Just because there does not seem to be anything visible around to eat certainly does not mean there is nothing around to eat. The act of staring at the underside of a table or chair on which someone else is eating sets in motion a chain of events that eventually results in food.
It goes without saying that you should carefully check the lower third of any space for edibles. Mouth-sized things which cannot be identified by sight or smell are considered gum.
When you actually receive a meal, submerge your head into it as you would a shower. Never, never look up again until a minimum of at least fifteen minutes after the obvious food is gone. This is important. Just because your dish is empty does not mean that it is time to stop eating.
Remember that all food is potentially yours up until the time that it is actually swallowed by another. The lengthy path a piece of food will take from a plate to a mouth via a hand is as good a time as any to stake your claim to it.
When it comes to selecting an appropriate beverage, location and packaging mean nothing. There are absolutely no exceptions to this rule.
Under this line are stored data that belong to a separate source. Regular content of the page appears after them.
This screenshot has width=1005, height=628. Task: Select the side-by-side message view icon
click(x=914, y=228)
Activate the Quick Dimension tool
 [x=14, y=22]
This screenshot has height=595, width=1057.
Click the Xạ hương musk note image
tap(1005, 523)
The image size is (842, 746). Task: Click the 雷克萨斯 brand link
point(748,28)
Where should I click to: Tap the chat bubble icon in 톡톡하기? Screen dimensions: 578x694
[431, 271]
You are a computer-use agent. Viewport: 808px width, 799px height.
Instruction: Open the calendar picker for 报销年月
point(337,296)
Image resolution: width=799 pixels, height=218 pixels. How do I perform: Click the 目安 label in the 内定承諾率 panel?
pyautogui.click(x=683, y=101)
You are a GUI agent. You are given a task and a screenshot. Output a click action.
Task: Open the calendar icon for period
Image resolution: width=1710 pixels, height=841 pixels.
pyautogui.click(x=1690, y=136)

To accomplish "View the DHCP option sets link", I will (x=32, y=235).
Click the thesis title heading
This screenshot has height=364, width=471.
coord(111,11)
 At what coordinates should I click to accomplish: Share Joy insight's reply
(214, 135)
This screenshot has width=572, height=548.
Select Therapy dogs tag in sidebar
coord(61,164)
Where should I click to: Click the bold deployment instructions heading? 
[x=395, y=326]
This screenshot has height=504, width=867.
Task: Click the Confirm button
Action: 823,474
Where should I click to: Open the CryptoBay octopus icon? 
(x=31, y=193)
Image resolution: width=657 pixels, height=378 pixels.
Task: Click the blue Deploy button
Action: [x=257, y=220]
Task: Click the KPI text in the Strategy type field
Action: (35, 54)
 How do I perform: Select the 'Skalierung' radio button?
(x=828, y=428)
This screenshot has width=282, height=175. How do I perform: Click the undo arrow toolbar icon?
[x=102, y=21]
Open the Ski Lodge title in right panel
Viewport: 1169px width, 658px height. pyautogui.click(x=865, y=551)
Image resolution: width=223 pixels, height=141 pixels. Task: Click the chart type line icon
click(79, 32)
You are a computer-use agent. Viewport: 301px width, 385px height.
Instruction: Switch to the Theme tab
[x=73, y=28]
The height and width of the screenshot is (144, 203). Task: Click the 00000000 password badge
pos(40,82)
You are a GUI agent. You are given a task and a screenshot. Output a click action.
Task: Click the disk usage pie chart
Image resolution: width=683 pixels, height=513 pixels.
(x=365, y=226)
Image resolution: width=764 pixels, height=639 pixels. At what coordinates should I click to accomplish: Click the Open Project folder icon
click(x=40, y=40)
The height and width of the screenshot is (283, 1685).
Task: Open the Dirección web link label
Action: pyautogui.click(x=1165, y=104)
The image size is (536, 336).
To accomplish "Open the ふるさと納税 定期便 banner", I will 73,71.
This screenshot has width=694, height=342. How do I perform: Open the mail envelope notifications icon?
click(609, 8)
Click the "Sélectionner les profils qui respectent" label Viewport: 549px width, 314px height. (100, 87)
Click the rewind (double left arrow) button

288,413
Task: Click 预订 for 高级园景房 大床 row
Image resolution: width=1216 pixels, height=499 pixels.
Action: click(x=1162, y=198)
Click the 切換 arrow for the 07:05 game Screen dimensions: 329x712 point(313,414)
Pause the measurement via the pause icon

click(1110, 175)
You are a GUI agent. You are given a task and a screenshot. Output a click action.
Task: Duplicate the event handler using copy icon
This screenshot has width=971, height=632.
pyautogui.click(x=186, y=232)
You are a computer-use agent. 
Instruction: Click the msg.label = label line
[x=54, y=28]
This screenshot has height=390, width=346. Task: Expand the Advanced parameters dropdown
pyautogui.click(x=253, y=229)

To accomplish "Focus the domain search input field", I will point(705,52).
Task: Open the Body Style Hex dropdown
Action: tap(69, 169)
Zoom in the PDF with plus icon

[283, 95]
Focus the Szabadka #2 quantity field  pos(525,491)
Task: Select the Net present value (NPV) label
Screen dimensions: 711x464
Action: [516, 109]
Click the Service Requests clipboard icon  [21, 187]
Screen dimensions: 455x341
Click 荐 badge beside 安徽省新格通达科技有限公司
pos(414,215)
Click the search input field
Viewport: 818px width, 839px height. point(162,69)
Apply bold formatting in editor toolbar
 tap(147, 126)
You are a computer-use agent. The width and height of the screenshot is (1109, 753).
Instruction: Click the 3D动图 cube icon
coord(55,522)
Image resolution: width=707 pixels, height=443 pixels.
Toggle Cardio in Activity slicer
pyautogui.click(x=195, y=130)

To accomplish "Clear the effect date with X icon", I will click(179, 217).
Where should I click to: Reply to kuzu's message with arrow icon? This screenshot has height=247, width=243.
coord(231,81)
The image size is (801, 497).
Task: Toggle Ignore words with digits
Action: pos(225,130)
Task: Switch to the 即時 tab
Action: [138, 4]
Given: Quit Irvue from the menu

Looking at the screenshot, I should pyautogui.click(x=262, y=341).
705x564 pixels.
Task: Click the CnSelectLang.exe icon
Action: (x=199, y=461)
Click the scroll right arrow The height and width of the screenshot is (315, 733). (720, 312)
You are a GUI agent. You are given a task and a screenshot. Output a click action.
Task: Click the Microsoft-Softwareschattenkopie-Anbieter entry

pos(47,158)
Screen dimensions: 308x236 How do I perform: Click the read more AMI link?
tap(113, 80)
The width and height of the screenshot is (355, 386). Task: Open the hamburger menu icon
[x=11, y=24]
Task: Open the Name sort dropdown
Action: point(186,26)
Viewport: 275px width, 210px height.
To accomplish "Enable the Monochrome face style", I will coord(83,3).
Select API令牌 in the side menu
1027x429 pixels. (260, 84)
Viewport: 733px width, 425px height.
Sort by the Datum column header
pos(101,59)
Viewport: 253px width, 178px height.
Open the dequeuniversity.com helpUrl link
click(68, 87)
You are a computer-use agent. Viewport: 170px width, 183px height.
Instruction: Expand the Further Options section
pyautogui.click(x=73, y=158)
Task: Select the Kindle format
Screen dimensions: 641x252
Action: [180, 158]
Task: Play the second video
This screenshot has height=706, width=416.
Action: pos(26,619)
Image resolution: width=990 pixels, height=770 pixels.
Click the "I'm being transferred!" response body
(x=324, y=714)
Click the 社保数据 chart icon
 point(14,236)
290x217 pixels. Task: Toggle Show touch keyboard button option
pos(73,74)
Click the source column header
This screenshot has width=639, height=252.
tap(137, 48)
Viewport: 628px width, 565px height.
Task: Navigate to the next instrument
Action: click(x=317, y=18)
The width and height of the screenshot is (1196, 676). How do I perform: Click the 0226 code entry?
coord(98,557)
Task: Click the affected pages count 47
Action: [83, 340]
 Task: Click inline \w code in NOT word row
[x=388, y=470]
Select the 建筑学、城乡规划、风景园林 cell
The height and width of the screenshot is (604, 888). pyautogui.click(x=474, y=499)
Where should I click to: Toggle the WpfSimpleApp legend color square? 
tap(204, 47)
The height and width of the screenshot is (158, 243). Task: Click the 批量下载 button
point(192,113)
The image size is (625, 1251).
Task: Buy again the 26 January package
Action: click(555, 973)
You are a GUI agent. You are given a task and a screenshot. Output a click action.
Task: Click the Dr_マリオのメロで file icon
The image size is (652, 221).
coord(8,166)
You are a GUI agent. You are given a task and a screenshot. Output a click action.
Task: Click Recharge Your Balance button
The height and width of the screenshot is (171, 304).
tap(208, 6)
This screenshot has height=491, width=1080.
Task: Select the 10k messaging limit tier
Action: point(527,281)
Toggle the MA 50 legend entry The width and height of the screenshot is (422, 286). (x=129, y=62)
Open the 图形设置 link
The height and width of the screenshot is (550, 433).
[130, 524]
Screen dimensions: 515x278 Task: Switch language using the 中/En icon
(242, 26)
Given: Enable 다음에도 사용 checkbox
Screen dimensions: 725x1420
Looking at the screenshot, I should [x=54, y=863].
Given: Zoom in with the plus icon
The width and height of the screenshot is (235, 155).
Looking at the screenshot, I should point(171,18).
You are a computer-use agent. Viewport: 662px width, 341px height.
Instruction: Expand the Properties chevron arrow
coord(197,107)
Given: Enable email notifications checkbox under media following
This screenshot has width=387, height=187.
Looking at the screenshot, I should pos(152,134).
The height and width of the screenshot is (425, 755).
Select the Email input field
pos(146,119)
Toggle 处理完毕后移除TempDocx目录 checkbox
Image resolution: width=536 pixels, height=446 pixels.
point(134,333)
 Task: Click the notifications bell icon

If you really see something you want, and all your other attempts at getting it have failed, it is only right to grovel shamelessly. As a second tactic, stare intently at the object of your desire, allowing long gelatinous drools to leak like icicles from your lower lip.
II. Everything Else
There are really only two important facial expressions to bother with: complete and overwhelming joy and nothing at all.
Any time that is not meal time is potentially nap time. The best time to take a nap is when you hear your name being called repeatedly. The best location for a nap is dead center of any street or driveway. The most relaxing position is on your side, all four limbs parallel.
The most practical way to get dry is to shake violently near a fully clothed person. A second effective method is to stand on a light-colored piece of furniture. Personal Safety
At the first hint of any irregular noise, run from room to room barking loudly. If someone actually comes into the house, rush over to them whether you know them or not. Then kiss them so violently that they lose their balance or have to force you away physically.
The greatest unacknowledged threat to life as we have come to know it is squirrels. No matter what you must do, make sure there are none in your yard.
Recreation and Leisure Ball: There are two equally amusing sets of rules you will want to know.
The Common Form, in which you receive a thrown ball and return it.
The Preferred Form, in which you receive a thrown ball and eat it. Car: As you know, any open car door is an invitation to get in. Once inside, your only goal is to try to get out.
Health: In the event of a trip to the doctor, always be on your guard. If you are vaccinated, urinate on the physician.